Documentary Review - This Changes Everything

Documentary Review - This Changes Everything


A couple of weeks ago, Sam and I went to watch a documentary called ‘This changes everything’. Directed by Avi Lewis, the documentary is narrated by Naomi Klein, author of the namesake book it is based upon.

The screening was curated by local collective, CoResist, which supports and helps people with alternative – and possibly behaviour changing – ideas to present their thoughts and find a space where they can talk about an issue they value.

The organiser of the event was a young woman who, after receiving Naomi’s book from her grandmother, watched the documentary and started discussing the matter with her friends and peers. I guess that the question they were trying to answer was something on the line of: what could we do to save the world?

The documentary focuses on environmental crises across the world. From Canada to Greece, Montana to India, the documentary explores how seven different local communities face enormous environmental challenges threatening their natural environment. These challenges are mainly represented by big corporations aiming to exploit lands and reserves in order to satisfy their appetite for oil, primal resources, wood, and water, without any consideration for the potential damage to the local environment and population.

The recurrent theme is that we need to change our perspective and the way we see facts about climate change and natural disasters.

According to Naomi Klein, we still have the power to fight back against fracking and oil companies keen to exploit every single centimetre of beautiful, wild and untouched spaces by changing the story we’ve been told so far (that’s where the title of the book comes from). She claims that for years we have been sold the idea that we cannot fight against big companies and that we won’t be successful in trying to change the way things are done in our developed world. She argues that another way is possible, that climate change can be transformed from one of the biggest threats we face to a wonderful opportunity to take back what belongs to nature and local communities.
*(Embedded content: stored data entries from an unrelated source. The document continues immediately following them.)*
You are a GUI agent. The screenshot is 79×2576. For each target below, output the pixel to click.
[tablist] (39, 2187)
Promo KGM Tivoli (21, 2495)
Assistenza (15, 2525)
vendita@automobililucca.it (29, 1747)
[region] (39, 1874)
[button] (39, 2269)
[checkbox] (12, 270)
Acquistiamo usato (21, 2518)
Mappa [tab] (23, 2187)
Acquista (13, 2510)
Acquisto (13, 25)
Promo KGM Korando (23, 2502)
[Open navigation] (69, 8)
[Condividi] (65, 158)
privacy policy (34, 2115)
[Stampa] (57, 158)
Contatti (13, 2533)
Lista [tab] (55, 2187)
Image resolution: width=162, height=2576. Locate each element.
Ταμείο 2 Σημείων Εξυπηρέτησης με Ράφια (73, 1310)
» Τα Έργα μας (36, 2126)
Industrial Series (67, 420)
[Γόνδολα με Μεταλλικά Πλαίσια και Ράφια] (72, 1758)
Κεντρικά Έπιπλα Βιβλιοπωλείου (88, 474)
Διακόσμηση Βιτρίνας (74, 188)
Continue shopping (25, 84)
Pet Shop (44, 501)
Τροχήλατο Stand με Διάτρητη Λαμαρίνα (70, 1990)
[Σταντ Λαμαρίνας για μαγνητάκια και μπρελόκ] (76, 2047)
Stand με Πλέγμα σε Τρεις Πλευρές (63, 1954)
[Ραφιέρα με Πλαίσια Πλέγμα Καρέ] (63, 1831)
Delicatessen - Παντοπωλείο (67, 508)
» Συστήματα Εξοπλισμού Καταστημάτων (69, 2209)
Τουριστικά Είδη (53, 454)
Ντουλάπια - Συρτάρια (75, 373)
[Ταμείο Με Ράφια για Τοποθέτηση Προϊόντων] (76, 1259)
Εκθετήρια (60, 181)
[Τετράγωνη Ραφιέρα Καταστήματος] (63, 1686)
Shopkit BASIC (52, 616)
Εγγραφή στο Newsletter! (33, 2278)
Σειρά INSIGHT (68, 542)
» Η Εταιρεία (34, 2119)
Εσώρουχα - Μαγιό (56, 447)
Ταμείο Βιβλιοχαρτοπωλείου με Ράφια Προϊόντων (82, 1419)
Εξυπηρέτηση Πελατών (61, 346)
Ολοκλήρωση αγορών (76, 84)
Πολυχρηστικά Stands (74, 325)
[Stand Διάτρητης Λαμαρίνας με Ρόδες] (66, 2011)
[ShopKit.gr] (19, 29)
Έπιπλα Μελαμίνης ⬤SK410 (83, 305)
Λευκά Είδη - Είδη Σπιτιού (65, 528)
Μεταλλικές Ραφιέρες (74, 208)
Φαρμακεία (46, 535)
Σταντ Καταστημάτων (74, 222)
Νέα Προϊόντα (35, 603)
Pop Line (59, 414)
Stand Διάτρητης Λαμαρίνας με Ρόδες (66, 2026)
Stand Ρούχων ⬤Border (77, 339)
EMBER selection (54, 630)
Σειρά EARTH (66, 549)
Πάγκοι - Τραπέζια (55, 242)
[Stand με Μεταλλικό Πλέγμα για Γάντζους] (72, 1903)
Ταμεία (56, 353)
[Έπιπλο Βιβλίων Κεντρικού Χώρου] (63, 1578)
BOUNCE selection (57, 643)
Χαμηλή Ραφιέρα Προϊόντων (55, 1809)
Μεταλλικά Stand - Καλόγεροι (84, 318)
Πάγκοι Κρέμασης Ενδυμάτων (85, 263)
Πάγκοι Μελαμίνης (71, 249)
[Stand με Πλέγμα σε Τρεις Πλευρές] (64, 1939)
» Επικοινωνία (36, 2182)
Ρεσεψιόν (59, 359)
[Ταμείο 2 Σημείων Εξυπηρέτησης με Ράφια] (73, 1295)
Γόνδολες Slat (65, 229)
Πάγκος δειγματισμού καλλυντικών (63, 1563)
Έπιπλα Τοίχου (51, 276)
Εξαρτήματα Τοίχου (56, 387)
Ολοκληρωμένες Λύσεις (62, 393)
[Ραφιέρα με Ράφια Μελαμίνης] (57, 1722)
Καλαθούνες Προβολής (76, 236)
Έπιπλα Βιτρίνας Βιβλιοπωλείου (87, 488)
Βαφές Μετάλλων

In order to do so, she suggests we need to be the first ones to change our mind-sets and start to believe that a positive outcome is possible, delivering a strong message by being united and determined to preserve our villages, towns and cities.

Throughout the documentary we see very ordinary people who suddenly face massive challenges and threats to their own habitats, taking the destiny of their lands and children in their own hands and fighting for their freedom and their beliefs.

I found the actions undertaken by all these people and communities very brave and impressive, and I think that the message of the documentary is a powerful one. But the enthusiasm and the adrenaline experienced watching it needs to translate into planned and strategic action in order to enable change. And this is the difficult part.

Lots of dynamics and interests are involved in the process, and sometimes it’s not a matter of being brave or united enough, it’s a matter of obstacles and life-death decisions. In India, lots of protesters have been shot dead by authorities while they were trying to stop the exploitation of their lands, and we constantly see how in the world many other protests and marches end up in blood and tears. The good news is that the Indian protesters eventually achieved their goal: nobody is going to drill their land. But the war might not be over, and the same protest might be unsuccessful in other parts of the world.

But I do believe that something can be done and that we can change a lot at least on our personal level, among our peers, friends and beloved. Little changes can lead to further results for the common good, and if we are brave enough to challenge people surrounding us (sometimes it can be very hard even to inform your family your reasons for going vegetarian!), we could start changing habits step by step. The message I got from this all, is the importance of raising awareness, of making people conscious of what’s going on, what’s going to happen, and why it is important to act.

This reminds me of a great project I came across a while ago: Do-Nation. Do-Nation is based on the idea that instead of pushing and promoting big behavioural change campaigns, we can all make a difference by making a meaningful pledge – like for example cutting out meat, cycling to Scotland, going zero-waste – and inviting our friends and loved ones to support us and to make themselves a new pledge. Sounds awesome, right? And it is. Small changes can change a lot in your personal life and in the life of your community, leading to unexpected and great results. Fancy giving it a go? Who knows what big changes your small action could lead to.